JAKARTA, AmbonBisnis.com – Presiden Prabowo Subianto menunjuk Wakil Menteri Pertanian (Wamentan) Sudaryono sebagai Kepala Badan Gizi Nasional (BGN) menggantikan Nanik Sudaryati Deyang yang mengundurkan diri karena alasan kesehatan.
Pengumuman tersebut disampaikan Menteri Sekretaris Negara (Mensesneg) Prasetyo Hadi dalam konferensi pers di Jakarta, Rabu (22/7/2026).
“Bapak Presiden Prabowo Subianto memutuskan pengganti Kepala BGN adalah Bapak Sudaryono yang saat ini menjabat sebagai Wakil Menteri Pertanian,” kata Prasetyo.

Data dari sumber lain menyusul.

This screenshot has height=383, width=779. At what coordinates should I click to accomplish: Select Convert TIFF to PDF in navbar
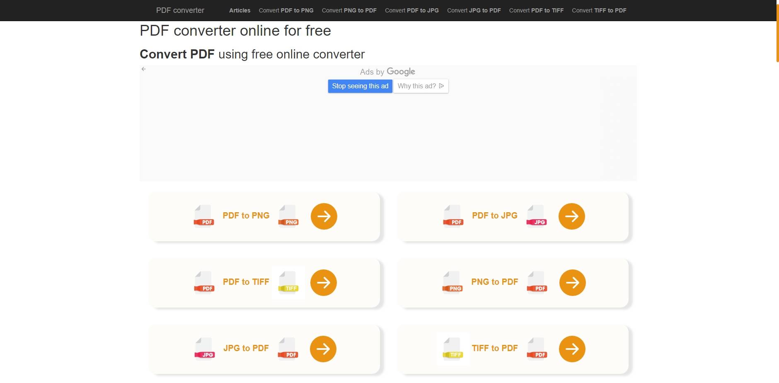pyautogui.click(x=599, y=10)
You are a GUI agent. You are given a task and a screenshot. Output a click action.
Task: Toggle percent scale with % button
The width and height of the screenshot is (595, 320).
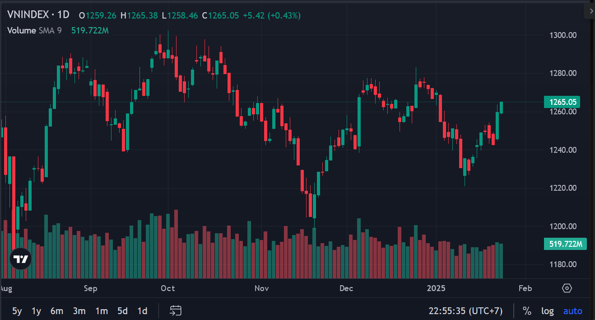(x=527, y=311)
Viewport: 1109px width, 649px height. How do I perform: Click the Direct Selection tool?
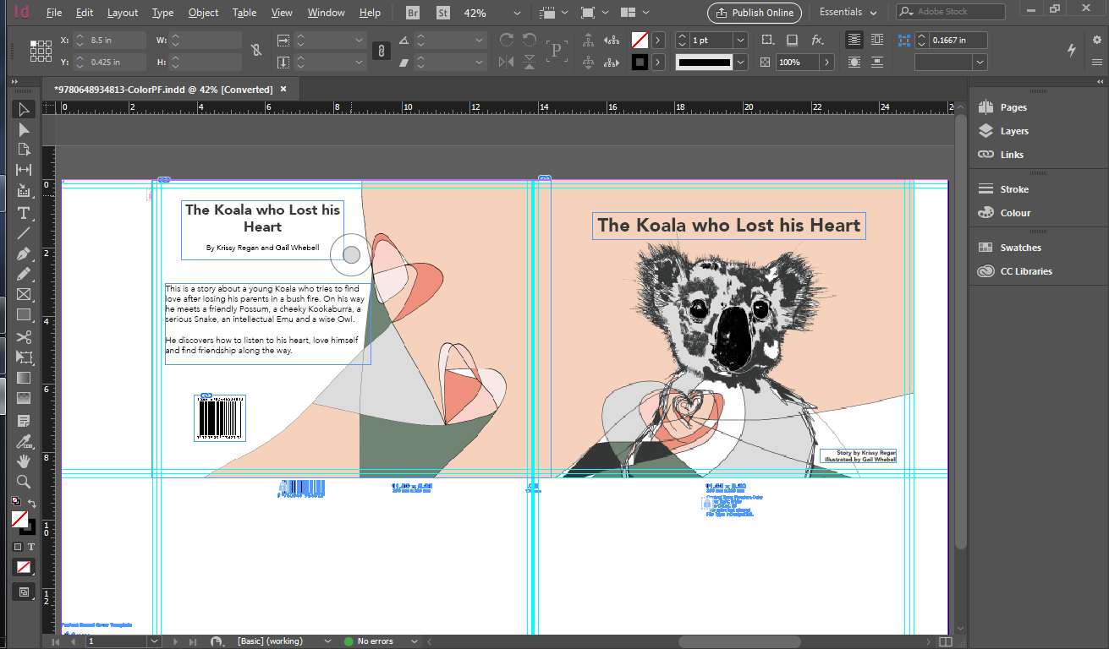[24, 129]
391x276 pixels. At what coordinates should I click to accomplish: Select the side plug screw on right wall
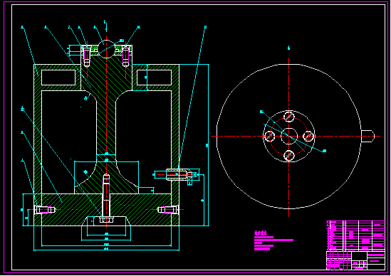pyautogui.click(x=177, y=174)
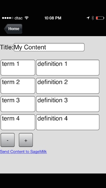106x188 pixels.
Task: Tap the Home back button
Action: 13,29
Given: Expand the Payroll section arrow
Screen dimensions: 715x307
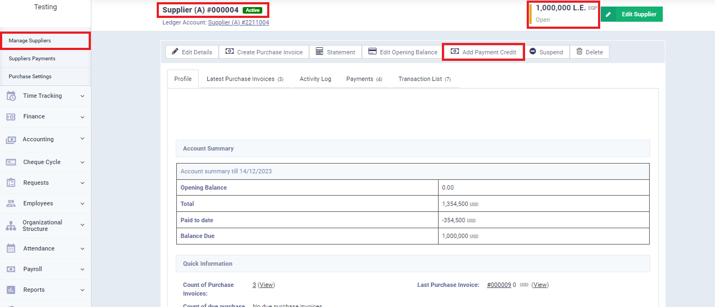Looking at the screenshot, I should [82, 270].
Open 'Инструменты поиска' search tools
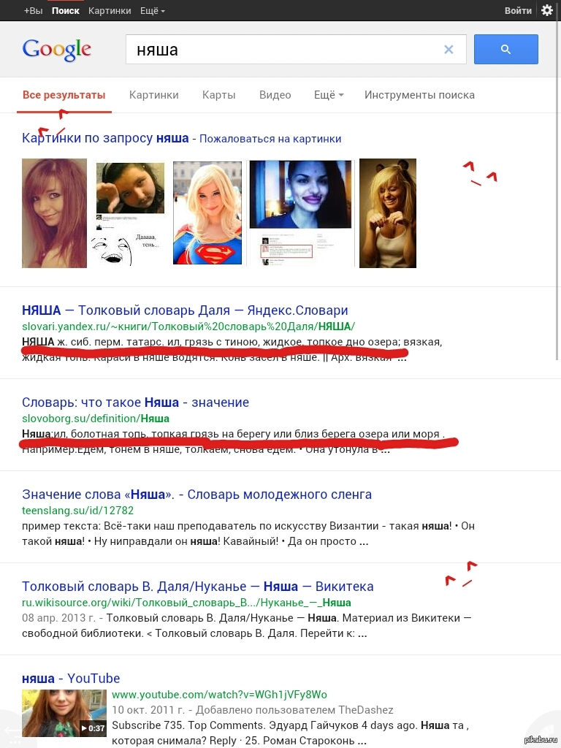This screenshot has width=561, height=748. 419,95
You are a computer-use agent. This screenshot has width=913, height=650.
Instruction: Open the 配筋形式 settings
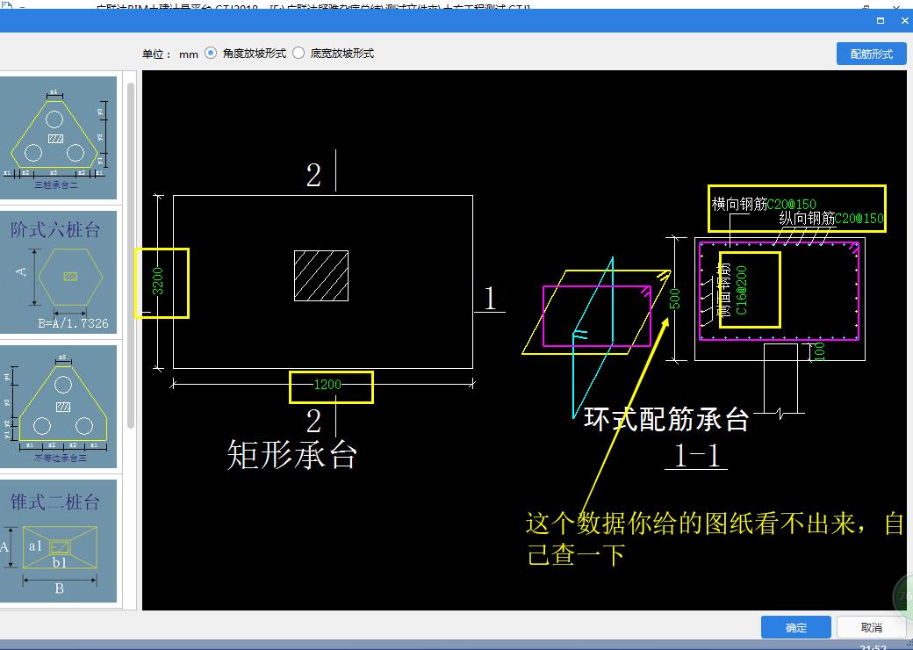click(870, 53)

Ia menjelaskan, Sudaryono dijadwalkan dilantik sebagai Kepala BGN definitif pada pukul 15.00 WIB. Seiring dengan penunjukan tersebut, Sudaryono akan melepaskan jabatannya sebagai Wakil Menteri Pertanian.

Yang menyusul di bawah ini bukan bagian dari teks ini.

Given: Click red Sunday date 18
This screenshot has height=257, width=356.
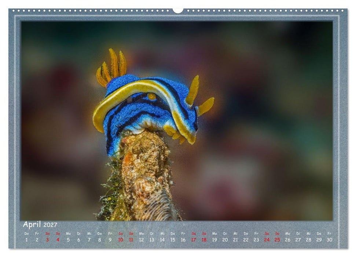Looking at the screenshot, I should click(204, 240).
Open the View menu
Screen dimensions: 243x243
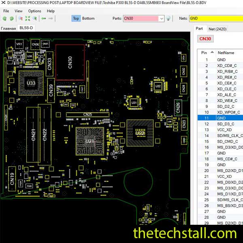click(x=19, y=11)
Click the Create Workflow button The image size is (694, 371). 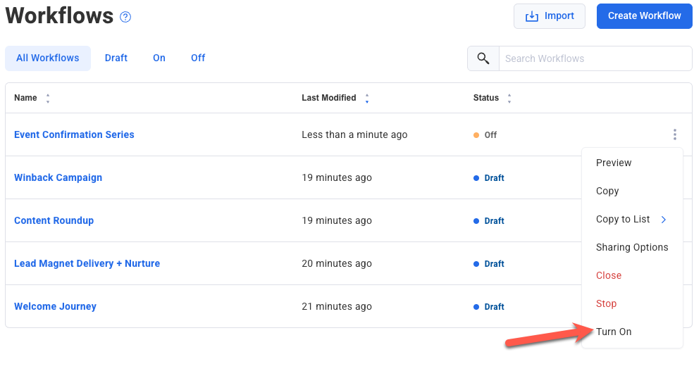644,16

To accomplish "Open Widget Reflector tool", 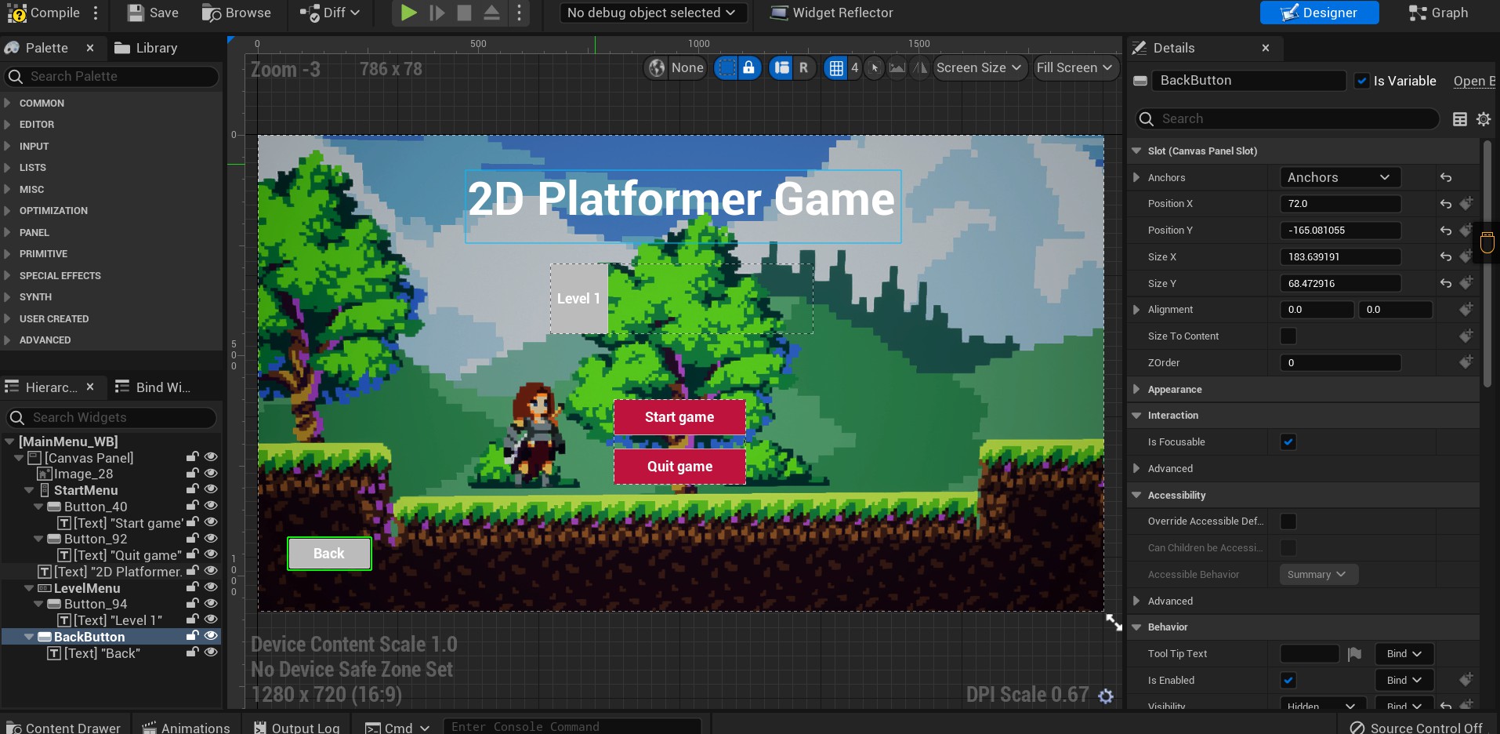I will coord(832,13).
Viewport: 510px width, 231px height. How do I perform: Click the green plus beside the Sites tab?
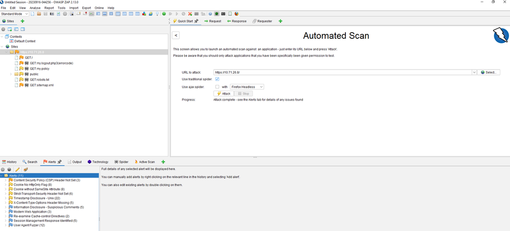(22, 21)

“Sudaryono sebagai Kepala BGN definitif, rencananya tidak merangkap jabatan sebagai Wakil Menteri Pertanian,” ujarnya.
Sementara itu, Nanik Sudaryati Deyang mengungkapkan bahwa keputusannya mundur dari jabatan Kepala BGN diambil karena harus menjalani pengobatan penyakit jantung di luar negeri.
Melalui unggahan di akun Facebook pribadinya, Nanik menyampaikan telah meminta izin kepada Presiden Prabowo Subianto untuk menjalani pemeriksaan lanjutan (second opinion) atas kondisi kesehatannya.
“Saya sampaikan ke Presiden juga dengan beribu maaf, sepertinya saya harus mundur sebagai Kepala BGN demi kesehatan saya,” tulis Nanik.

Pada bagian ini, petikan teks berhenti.